### REQUEST
Could you write out the rows word for word, from the line containing "Where should I" through the end of the rows, both ends included, leaving out the pictures?

(Rows from a screen grounding dataset)
______
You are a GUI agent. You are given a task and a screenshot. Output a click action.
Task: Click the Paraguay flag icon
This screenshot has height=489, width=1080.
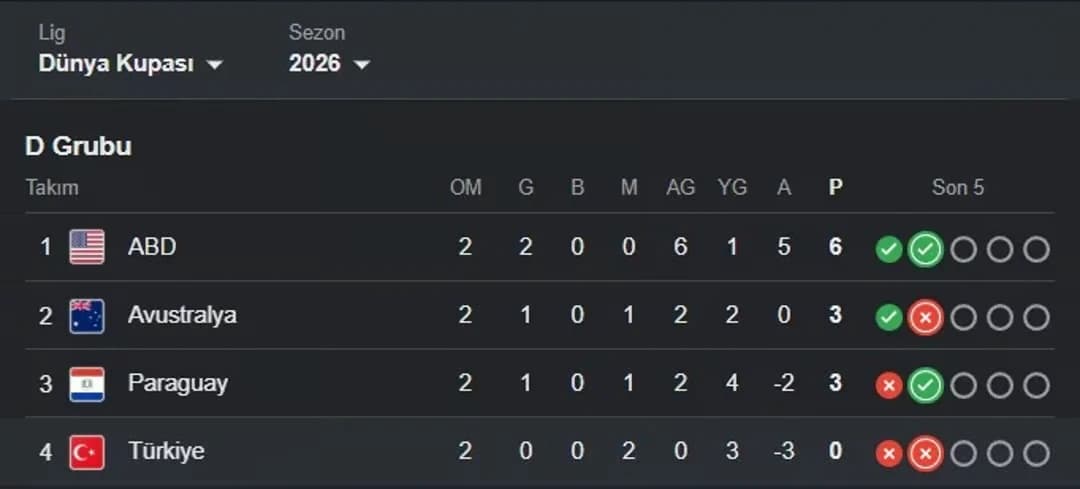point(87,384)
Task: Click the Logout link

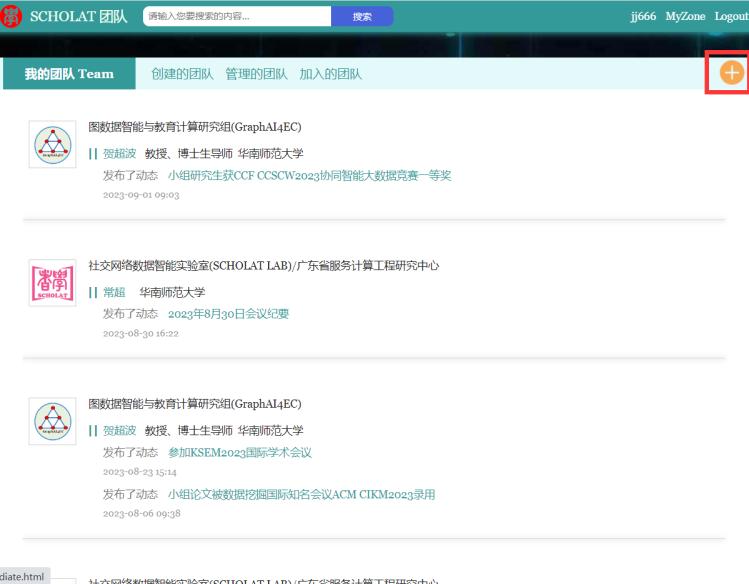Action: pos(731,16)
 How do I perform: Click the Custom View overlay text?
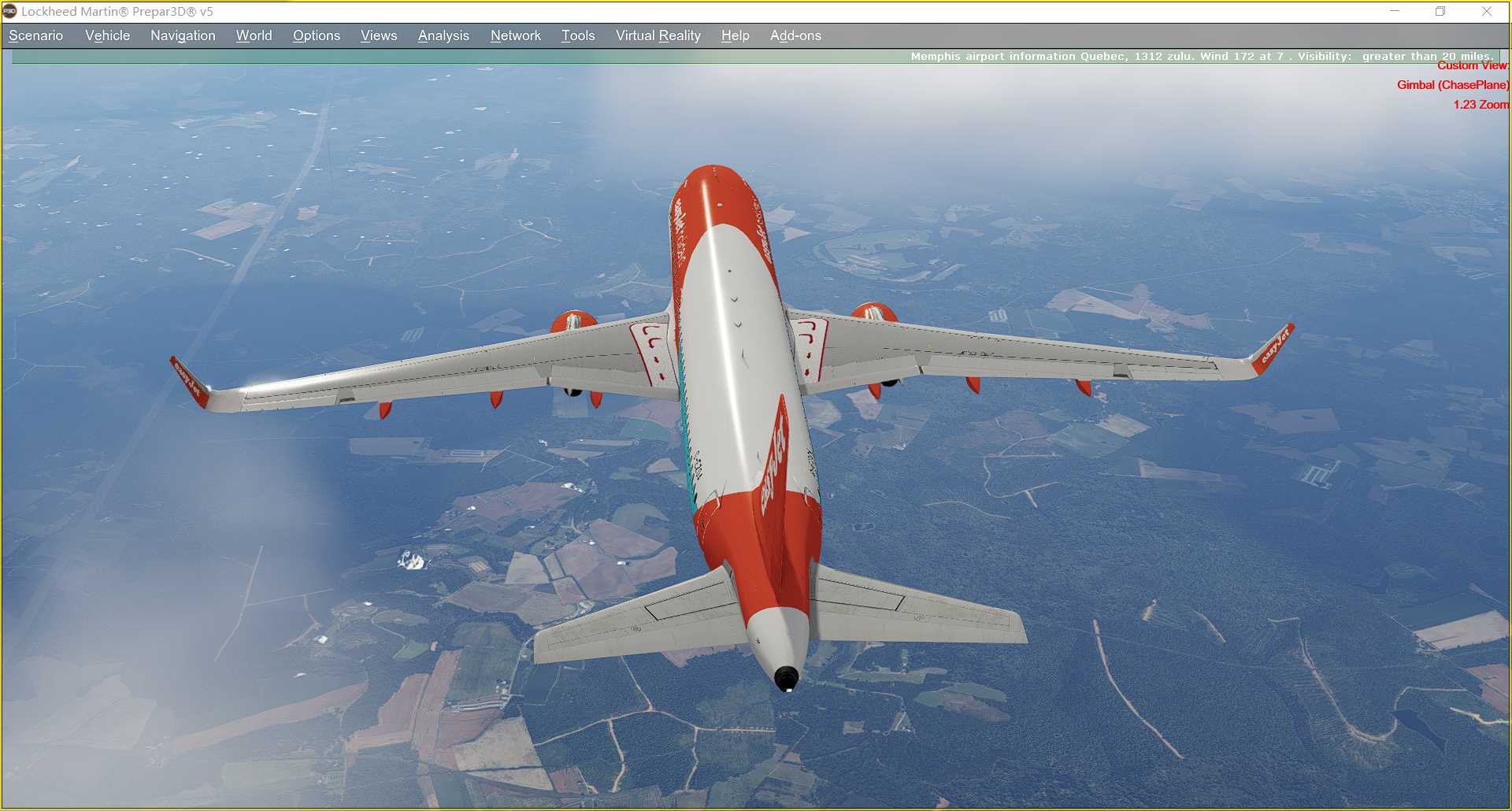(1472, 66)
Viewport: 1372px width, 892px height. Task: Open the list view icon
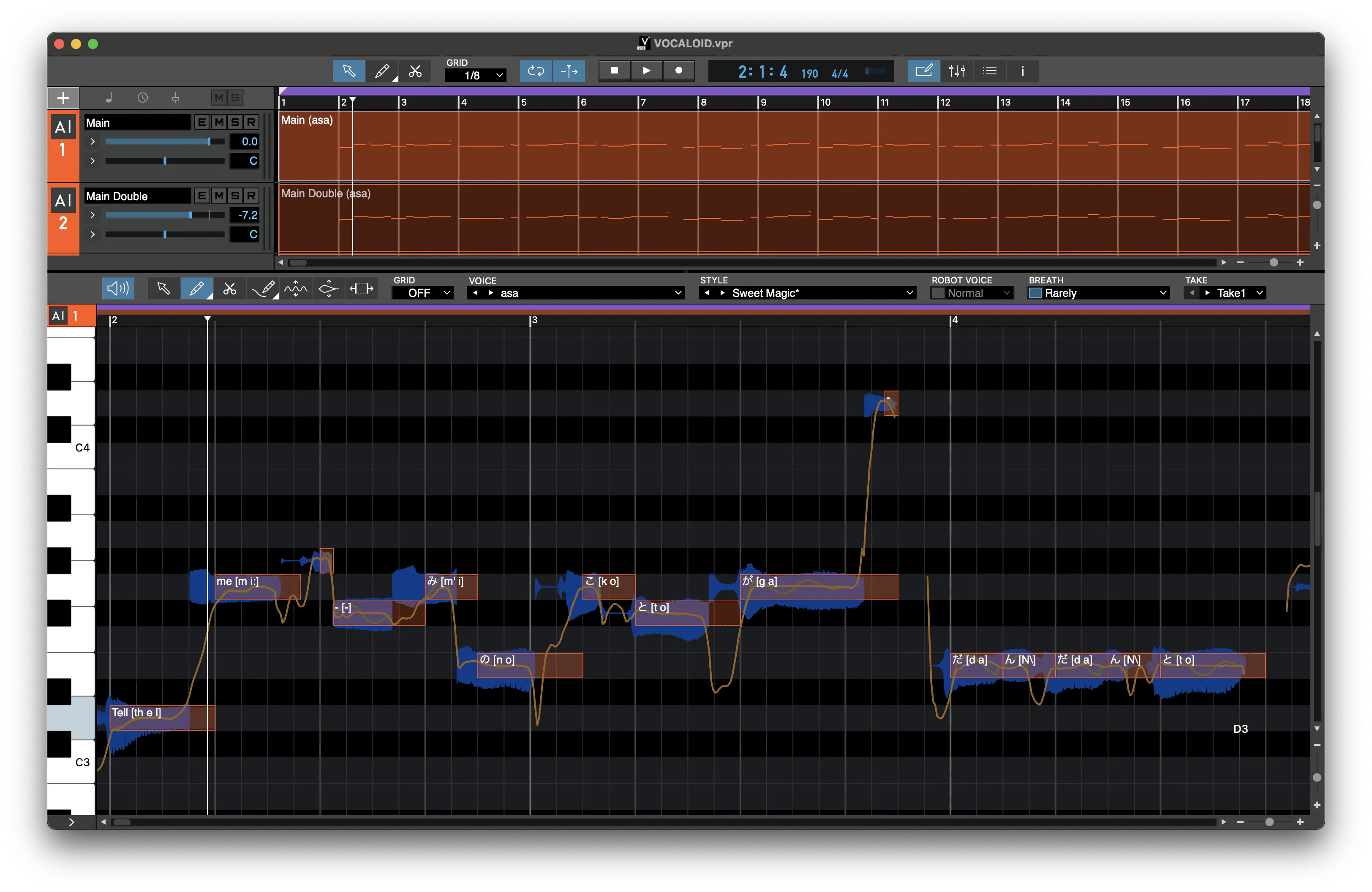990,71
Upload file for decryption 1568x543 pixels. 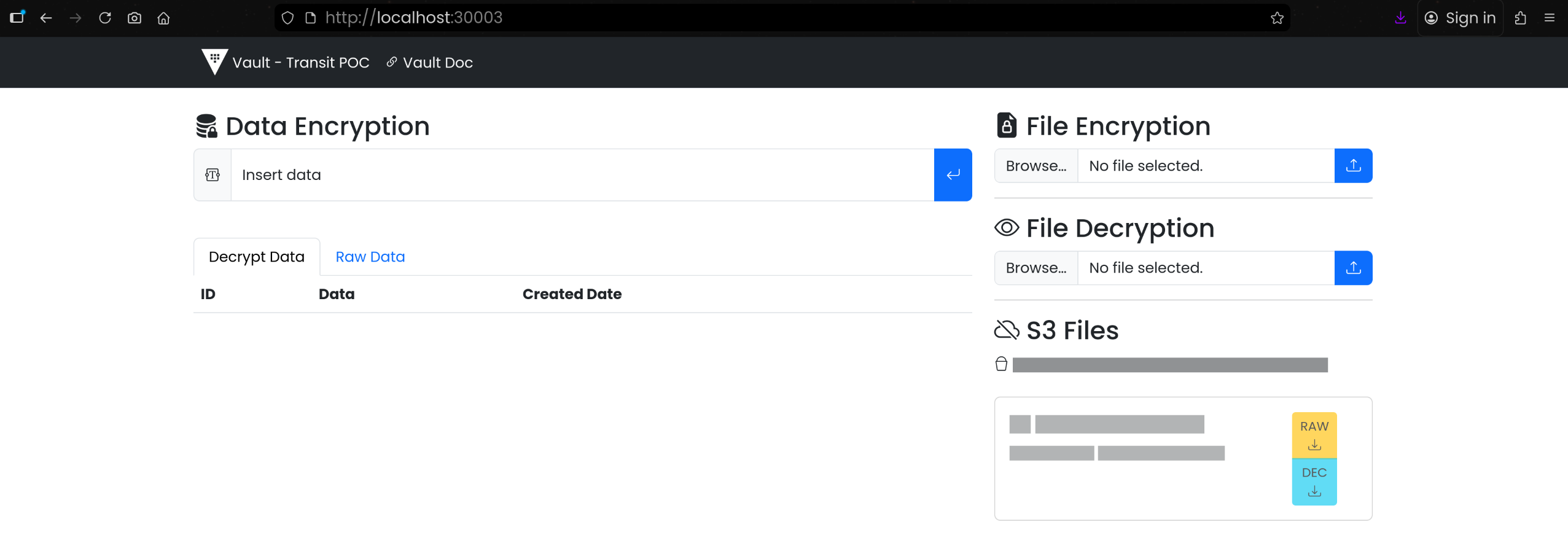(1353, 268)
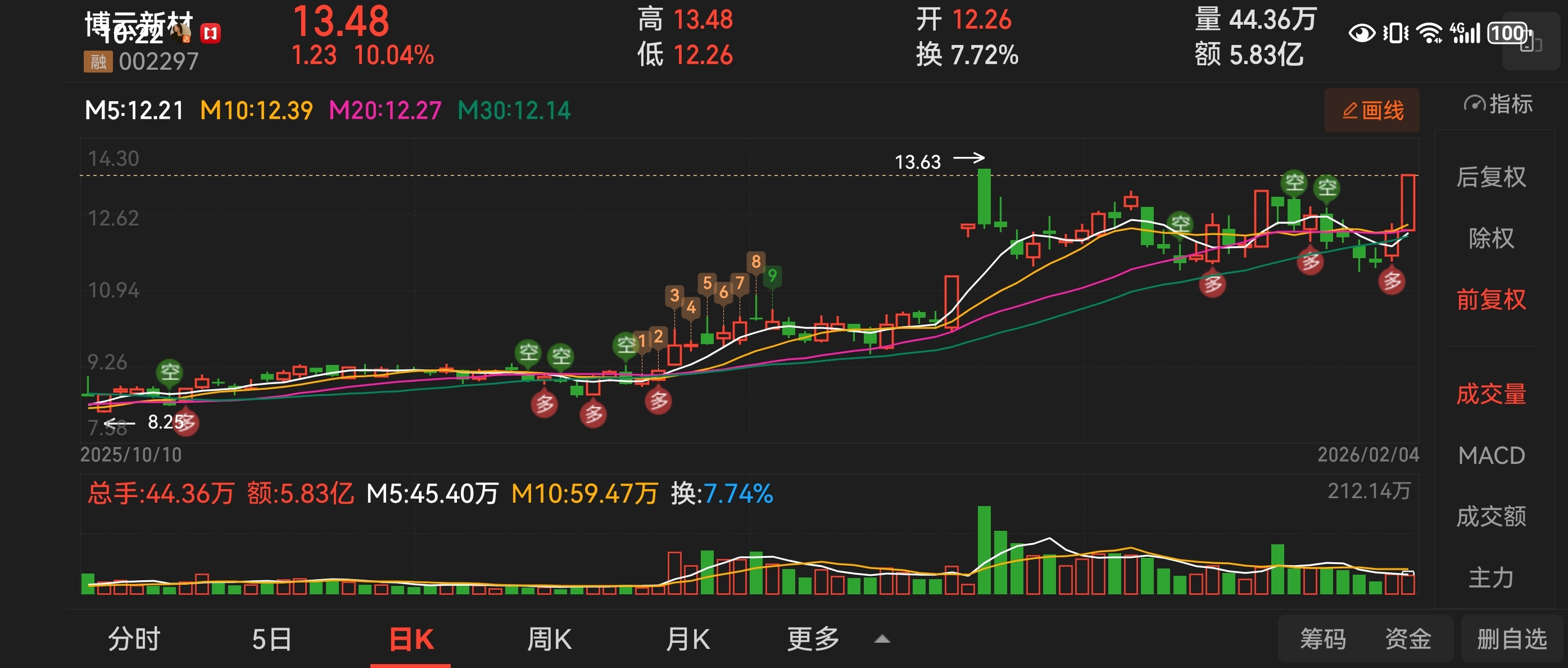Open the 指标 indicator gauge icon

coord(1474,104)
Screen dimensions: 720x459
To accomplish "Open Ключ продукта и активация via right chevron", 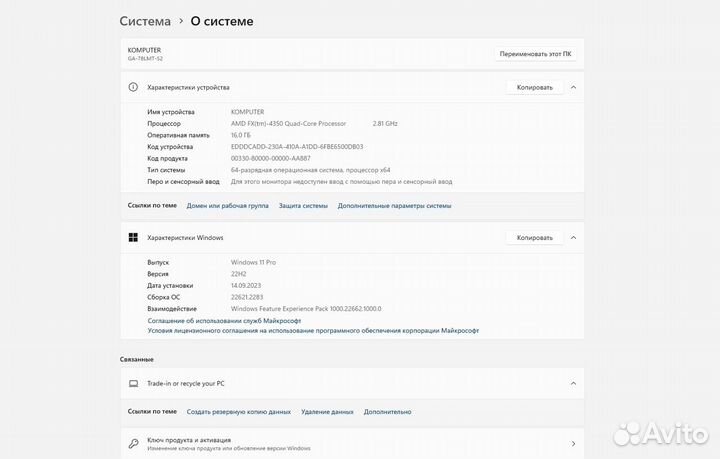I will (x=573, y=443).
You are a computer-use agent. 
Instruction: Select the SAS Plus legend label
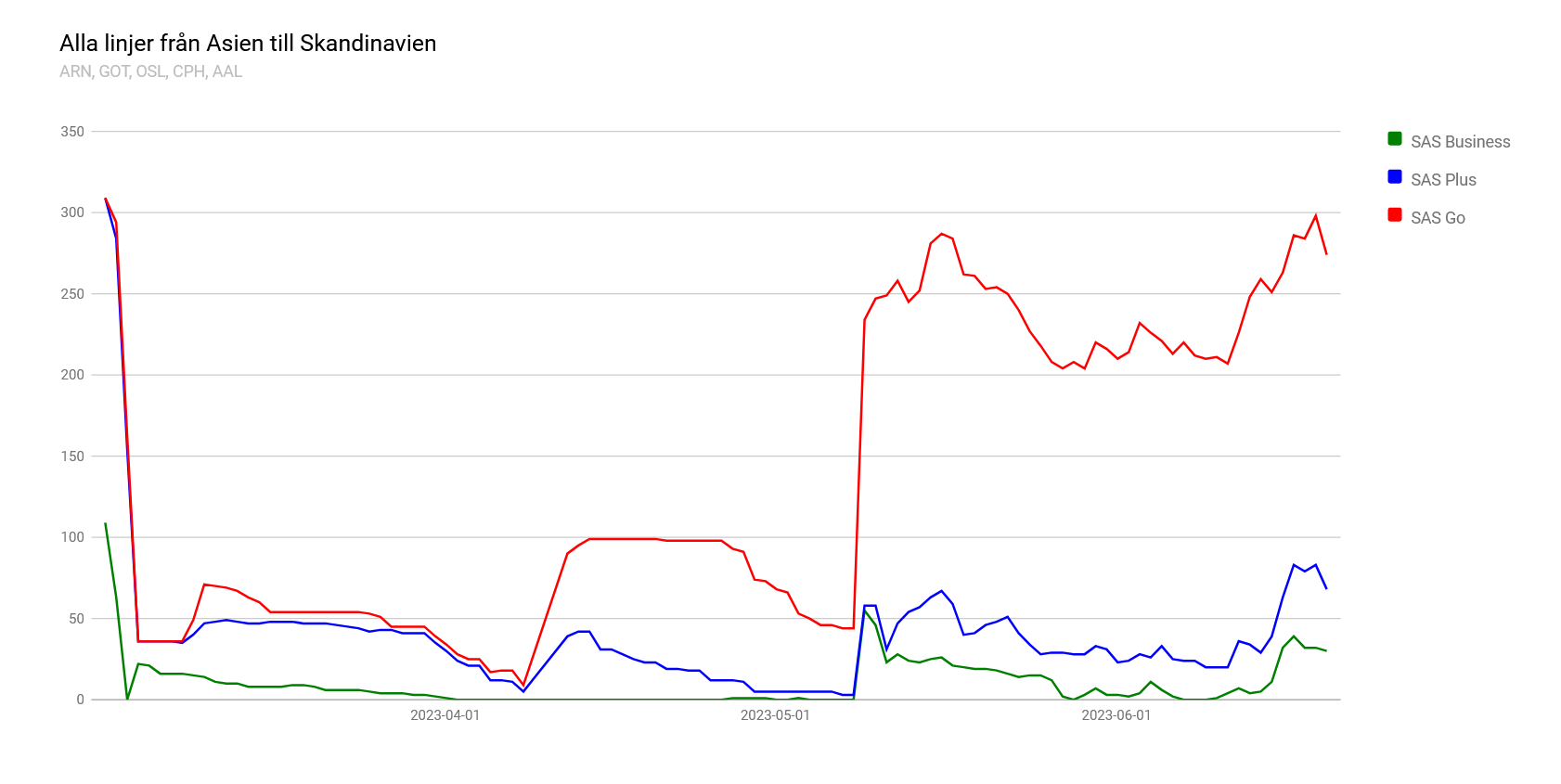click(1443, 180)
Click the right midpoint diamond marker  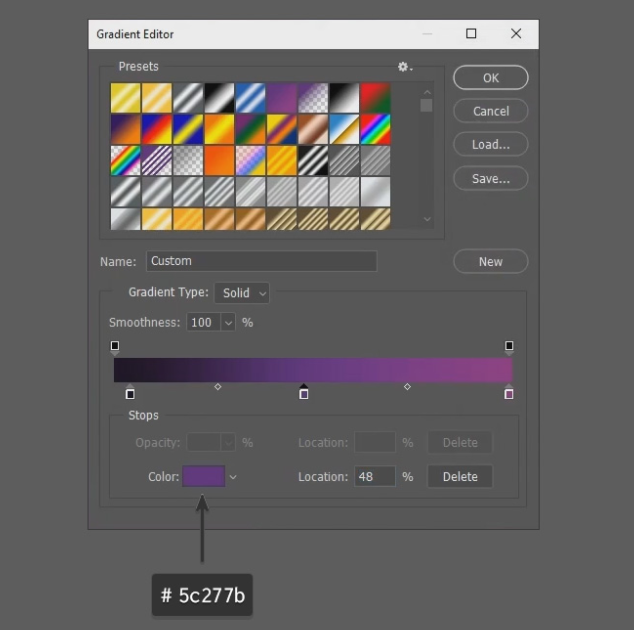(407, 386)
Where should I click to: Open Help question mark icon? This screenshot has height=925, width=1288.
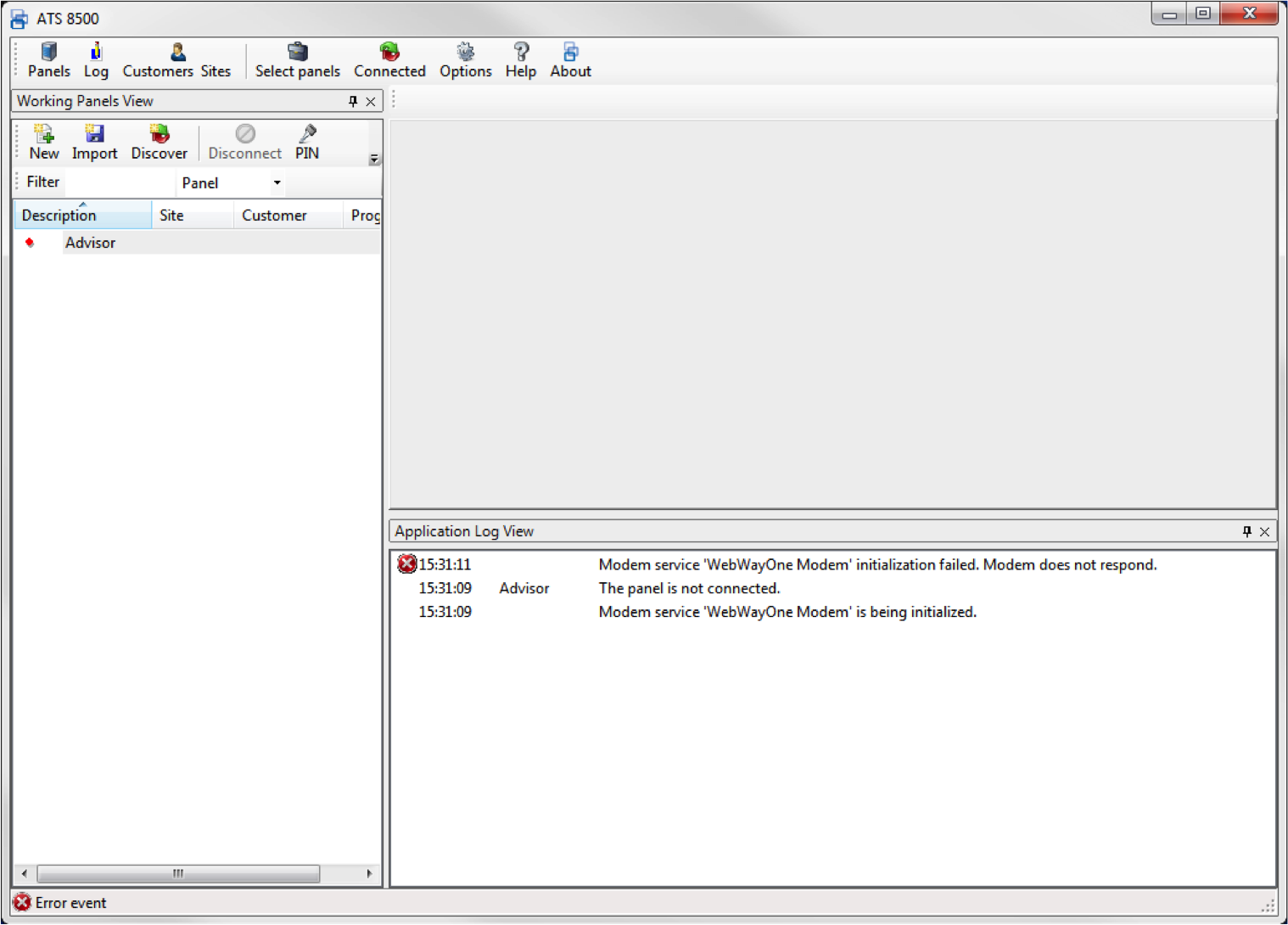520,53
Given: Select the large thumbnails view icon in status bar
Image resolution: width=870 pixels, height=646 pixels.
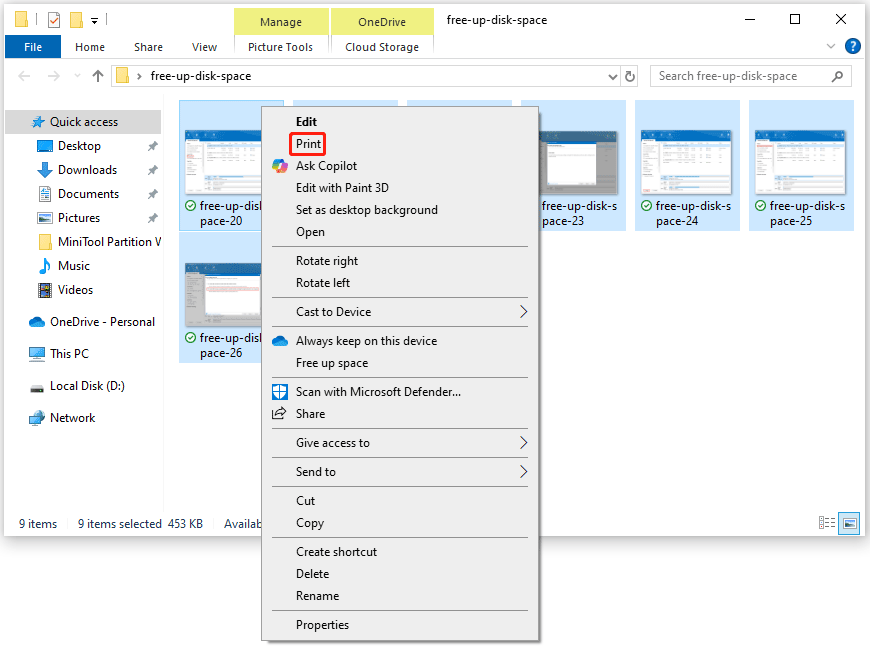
______
### RESULT FOR THIS EXERCISE
Where should I click to: Open Help question mark icon? This screenshot has height=925, width=1288.
520,53
Given: Select the large thumbnails view icon in status bar
Image resolution: width=870 pixels, height=646 pixels.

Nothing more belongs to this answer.